According to Khan, the provincial governments would jointly make regulations under which the tourism industry could be reopened. It almost sounded as if the summer climbing season in the Karakoram could be saved against all odds – despite the coronavirus pandemic. But resistance is stirring in the regions mentioned.
Infection curve rising
“I won’t allow this on my watch,” said Hafeez ur Rehman, Chief Minister of Gilgit-Baltistan, to the Internet portal “The Third Pole”, adding that “controlled tourism”, as the government wants, was unrealistic. “It is one thing to have these on paper, but quite another to implement them on the ground,” Rehman railed. “Our health system is just not good enough to take the load if things go out of control.”
Prime Minister Khan’s announcement came as a surprise as the infection curve in Pakistan continues to rise. So far, there have been recorded about 90,000 cases – more than in China, where the pandemic broke out. More than 1800 people so far have died in Pakistan from COVID-19. Nobody can say how high the number of unreported cases is.
75,000 jobs at risk
Against this background, it cannot be assumed that the release of tourism will lead to foreign mountaineers immediately pouring into the country again.
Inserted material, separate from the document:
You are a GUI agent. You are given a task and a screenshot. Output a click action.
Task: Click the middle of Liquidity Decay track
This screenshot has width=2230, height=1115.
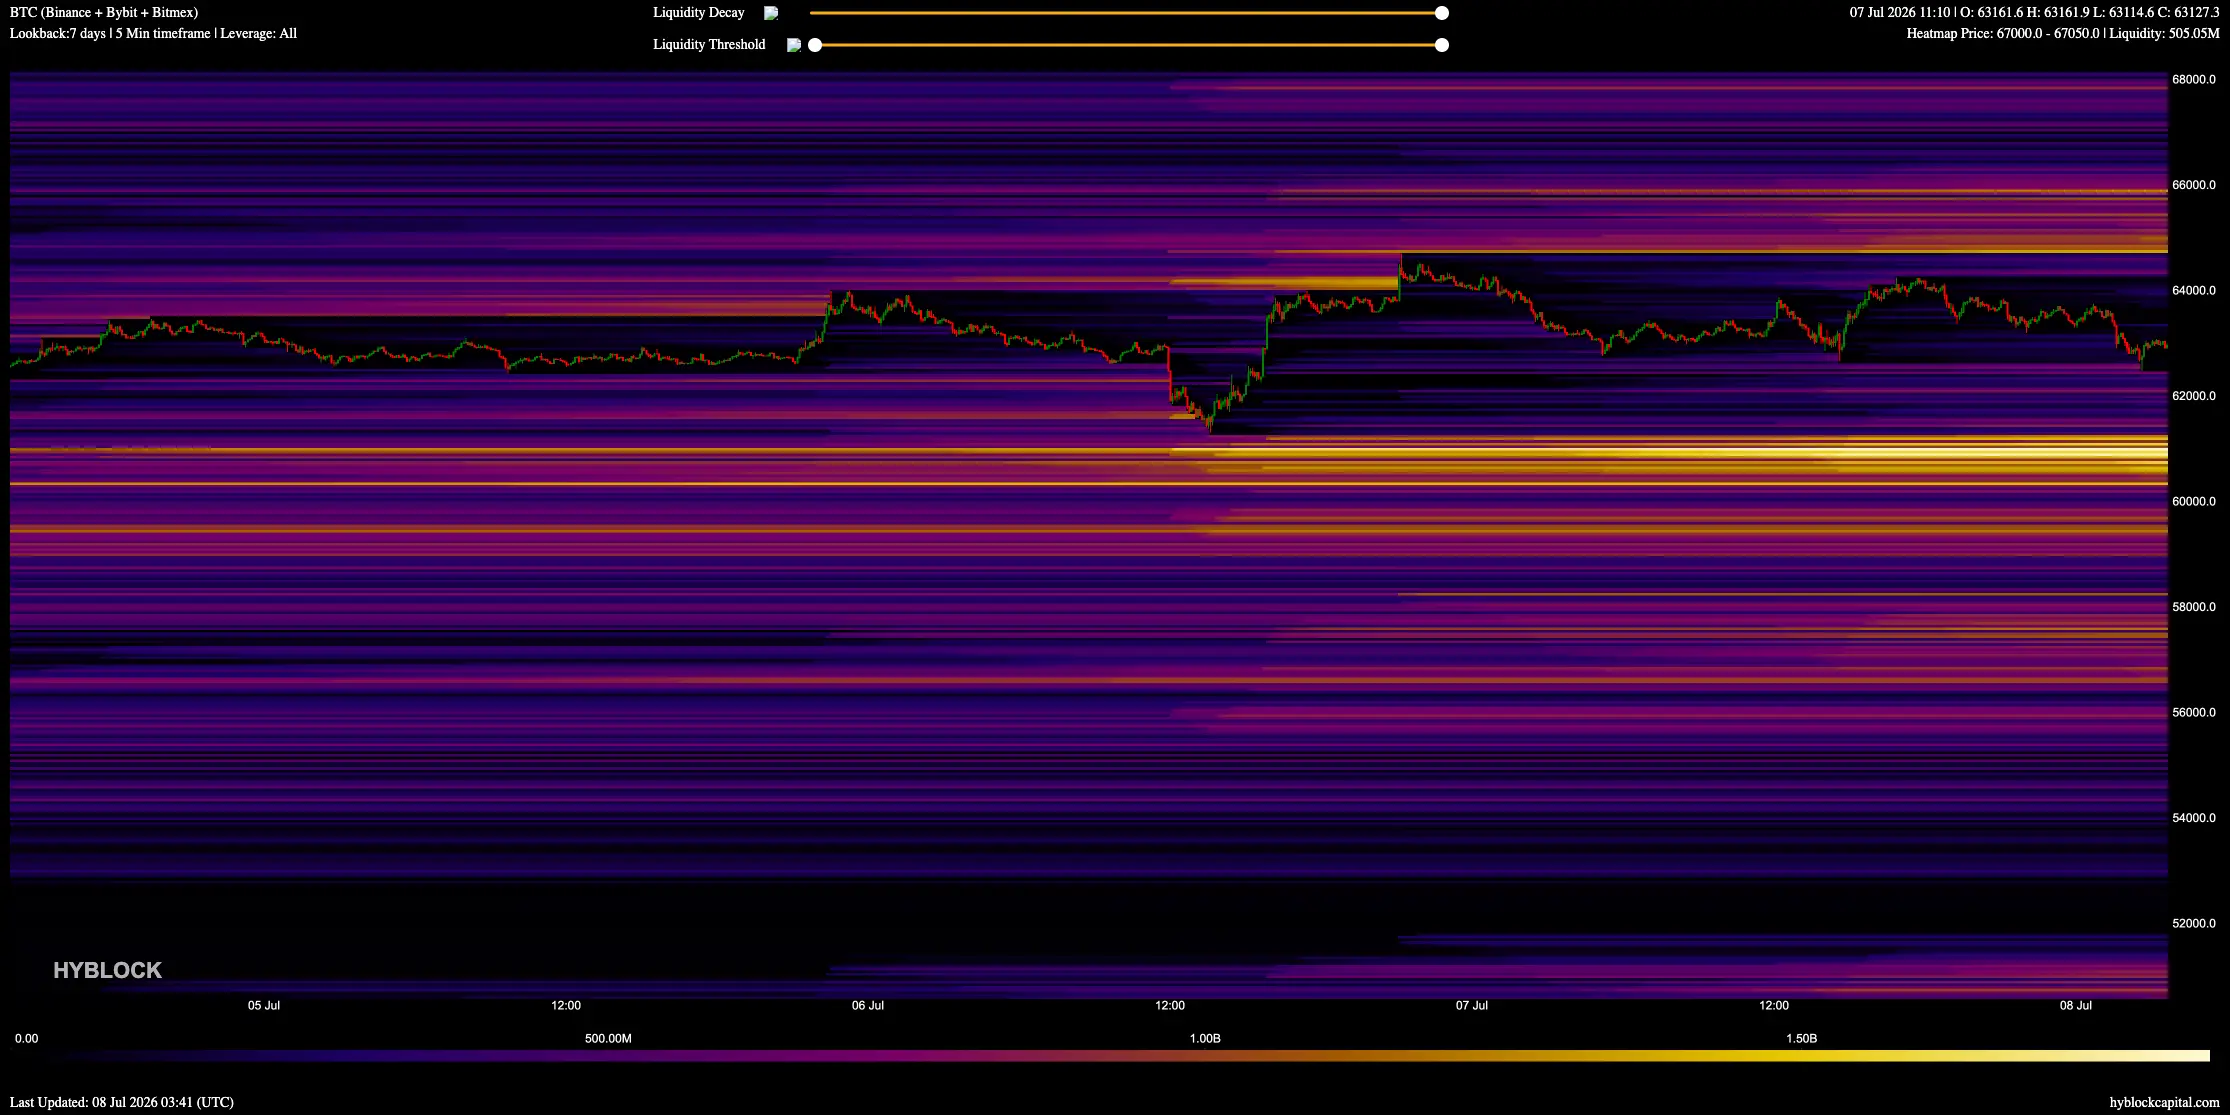[x=1125, y=13]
Their concerns are too great. It is not for nothing that almost all foreign operators have canceled their expeditions to Pakistan for this summer or postponed them until next year.
Perhaps a few professional climbers will show up in the Karakoram to implement their projects. However, this will not change the fact that – as on the mountains in Nepal this spring – it will remain quiet on the mountains in Pakistan this summer. According to Karrar Haidri, head of the Alpine Club of Pakistan, more than 75,000 jobs in the country’s mountain regions are at risk because of the Corona crisis.
“A year without tourism is no problem”
Nevertheless, according to Hafeez ur Rehman, 90 percent of the people in Gilgit-Baltistan are against people from outside visiting the region during the coronavirus pandemic. “We survived a decade without tourism when terrorists stalked our land. A year without tourism will not be a problem,” Rehman said. But his words no longer carry too much political weight. His time as head of the provincial government expires on 24 June.